Terminology
- Artificial Intelligence is concerned with understanding and engineering intelligence.
- Machine Learning is relevant to AI as it is concerned with learning functions from data.
- Deep Learning is a sub-field of Machine Learning where we are able to learn increasingly complex functions using the (Deep) Neural Networks.
- Neural Networks are a (large) series of linear and non-linear transformations that can generally approximate any function.
- Gradient Descent is a method used to optimize some objective function (also called as loss function) by tweaking the parameters of some model (eg: a neural network) by using the gradient information (partial derivatives of loss w.r.t. the parameters).
- Backpropagation is the method used to calculate the gradients of the objective function w.r.t. the parameters of the model.

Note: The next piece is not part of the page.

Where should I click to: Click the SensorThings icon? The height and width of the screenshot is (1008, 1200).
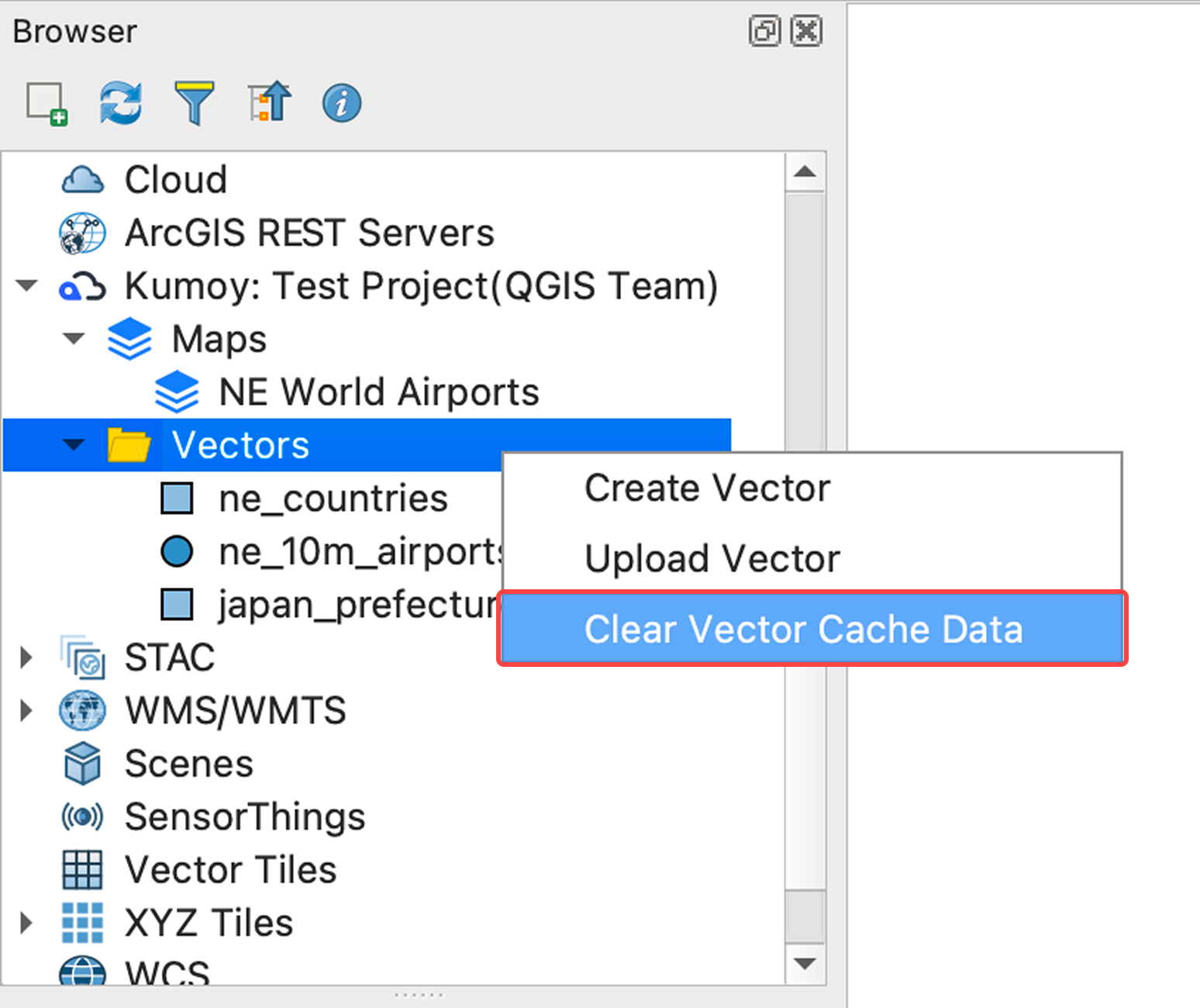(x=81, y=816)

- Supervised learning is a learning setup where there is an instructive feedback — for a given input and the model’s prediction on the input, we give the model the expected output to learn from.

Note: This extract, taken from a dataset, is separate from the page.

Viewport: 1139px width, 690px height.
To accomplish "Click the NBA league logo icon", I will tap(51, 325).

- Unsupervised learning is where there is no explicit feedback as such (neither from data nor from the model designer).
- Reinforcement learning - the feedback is evaluative — instead of telling the model what the expected output is we tell the model how good the prediction is (reward), this feedback need not be immediate!
- Self supervised learning - there is some not-so-hard transformation from a unlabelled dataset (no feedback) to a labelled dataset (yes feedback) so we can leverage supervised learning.
- Transformers
- a class of neural networks that does really well on sequence modelling, can handle large input sequences and scale really well and can be trained efficiently unlike RNNs
- Attention - helps model learn what to pay attention to. these are the only layers that can move information between the token positions of a sequence.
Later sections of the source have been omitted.